Le truc c'est que mon père avait acheté en 2001 2 iMac G3, un à 400MHz en avril 2001 avec le CD de 9.1 et la mise à jour 9.2.2, un en novembre 2001 la mise à jour et évidemment avec le système 10.0.
Il a installé OS 9.2.2 sur les 2 ordis, et depuis se jour rien à changé.
Sauf que nous avanos changé les disques dur, et que nous avons changé de système d'exploitation.
Mais ce qui est des plus étrange, c'est que je peux démarrer sous OS 9.2.2 avec mon disque dur, mais pas sur un CD OS 9.1. Alors que je peux démarrer sur n'inporte quel autre CD!


----------



## Invité (31 Octobre 2009)

C'est pas lié à la version de "Mac Os Rom" de ce 9.1 qui serait inférieure à version d'origine du Mac ?


----------



## Pascal 77 (31 Octobre 2009)

Invité a dit:


> C'est pas lié à la version de "Mac Os Rom" de ce 9.1 qui serait inférieure à version d'origine du Mac ?



Tous les iMac G3 de 2001 démarrent avec 9.1 et Mac OS Rom 7.5.1, que ça soit les "early 2001" (le cas du 400, apparemment), ou les "summer 2001" (le cas du 500), c'était le seul iMac G3 à avoir été fourni avec une version de Mac OS X d'origine (10.1 et même 10.2 pour les derniers).


----------



## hulkyoann (1 Novembre 2009)

Bah moi j'ai le "summer 2001" et 9.1 s'installait dessus.
Je me demande si ce n'est pas le firmware de l'iMac, car quand on est passé à la version 10.0, il fallait mettre à jour le firmware. Je ne suis pas très sur.
A votre avis?


----------



## Pascal 77 (1 Novembre 2009)

hulkyoann a dit:


> Bah moi j'ai le "summer 2001" et 9.1 s'installait dessus.
> Je me demande si ce n'est pas le firmware de l'iMac, car quand on est passé à la version 10.0, il fallait mettre à jour le firmware. Je ne suis pas très sur.
> A votre avis?



Pas du tout, j'ai eu naguère ici deux iMac G3 dont le firmware a été mis à jour pour OS X, un "summer 2000" à 450 Mhz et un "summer 2001" à 600 Mhz, je n'ai jamais éprouvé de problème à l'installation de Mac OS 9 !

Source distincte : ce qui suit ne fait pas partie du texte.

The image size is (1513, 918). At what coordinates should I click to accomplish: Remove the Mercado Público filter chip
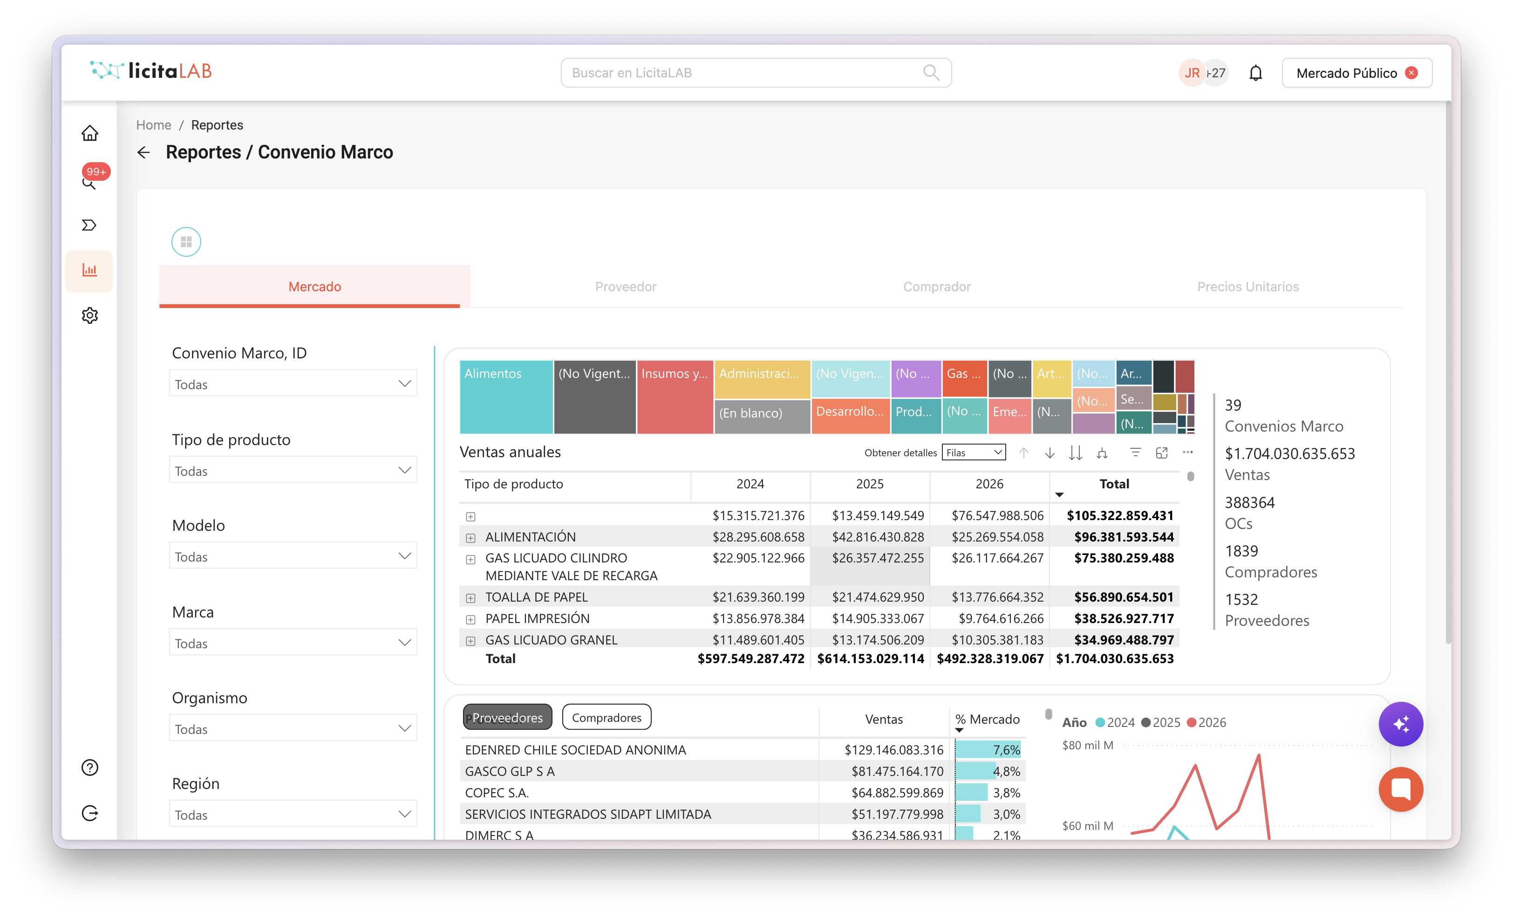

Non, le problème, c'est le CD, si ton Summer 2001 est fourni avec OS X, tu dois avoir le CD d'installation de l'environnement "Classic", pourquoi n'utilises tu pas celui ci, l'installation se fait sans démarrer sur le CD, directement depuis OS X, ça serait plus simple !


----------



## Invité (1 Novembre 2009)

Pascal 77 a dit:


> Non, le problème, c'est le CD, si ton Summer 2001 est fourni avec OS X, tu dois avoir le CD d'installation de l'environnement "Classic", pourquoi n'utilises tu pas celui ci, l'installation se fait sans démarrer sur le CD, directement depuis OS X, ça serait plus simple !



On peut booter (si le matos le permet) avec un sys9 installé depuis X ?


----------